Reform of skills council could create crisis, says new chief

3 Sep 09
The reorganisation of the troubled Learning and Skills Council into two successor bodies could throw its work and internal control systems deeper into crisis, the quango’s chief executive has warned
By Tash Shifrin

03 September 2009

The reorganisation of the troubled Learning and Skills Council into two successor bodies could throw its work and internal control systems deeper into crisis, the quango’s chief executive has warned.

The LSC hit the headlines last year when it was forced to halt a huge college building programme when the scheme ran out of money, leaving an estimated £5.7bn backlog.

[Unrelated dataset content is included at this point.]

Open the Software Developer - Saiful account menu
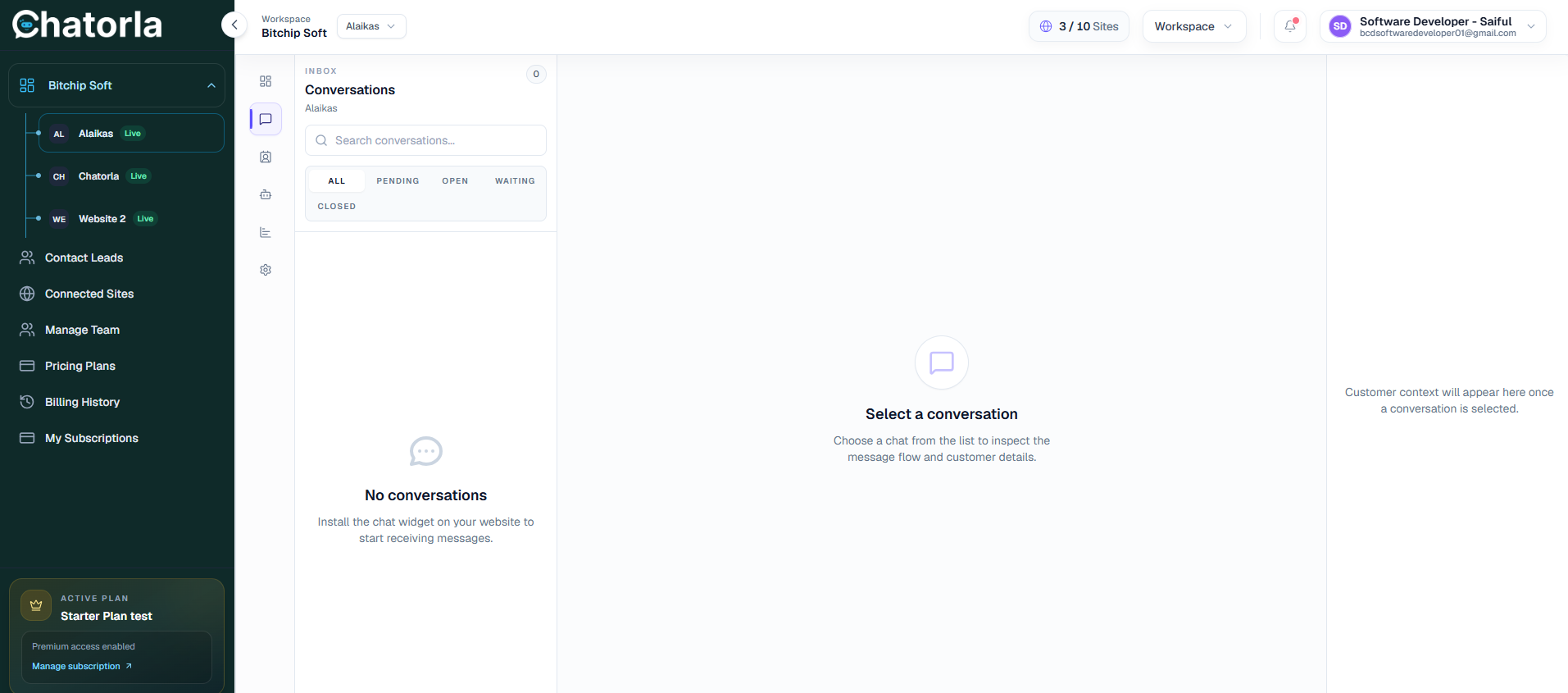 [x=1433, y=26]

Former chief executive Mark Haysom resigned in March this year.

Two new bodies – the Skills Funding Agency and the Young People’s Learning Agency – are set to replace the LSC in April.

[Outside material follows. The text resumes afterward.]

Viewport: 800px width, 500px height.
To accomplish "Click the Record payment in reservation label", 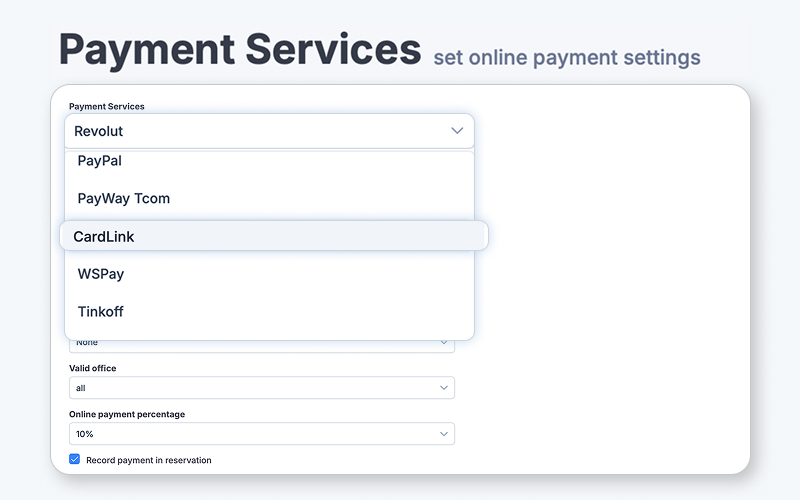I will pos(149,460).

But new chief executive Geoffrey Russell has warned that the shake-up could jeopardise its work in planning and funding further education and skills training.

In the quango’s annual report, Russell warned: ‘As the transition progresses over the next year, there are significant risks that the LSC will not be able to meet its objectives, staff morale will be affected and systems of internal control will break down.’

The shake-up had caused ‘and will continue to provide, considerable diversion from ongoing business’, he said.
Elsewhere in the report, Russell admitted that risk management was ‘not yet fully embedded in the LSC’. Internal audit work had identified ‘critical weaknesses’ in governance arrangements for learner support – including the education maintenance allowance grant system.

The report outlines a series of delays in Education Maintenance Allowance payments after a contract, aimed at reducing costs in 2008/09, was awarded to private firm Liberata in 2007. The contract has since been transferred to Capita.

A spokeswoman told Public Finance that plans to mitigate the risks of the transfer to the two new quangos included ‘flexibility on the part of the LSC and the sponsoring departments’ while moving to the new structures.
 ‘A chief operating officer has also been appointed to focus on managing the “business as usual” aspects of the business so that we do not lose sight of our daily responsibilities,’ she added.

The LSC would move to two ‘shadow’ bodies during the autumn to allow time to develop new business processes well before they went live, she said.

Twelve colleges of the 144 caught in limbo by suspension of the capital programme have now been given the go-ahead to build.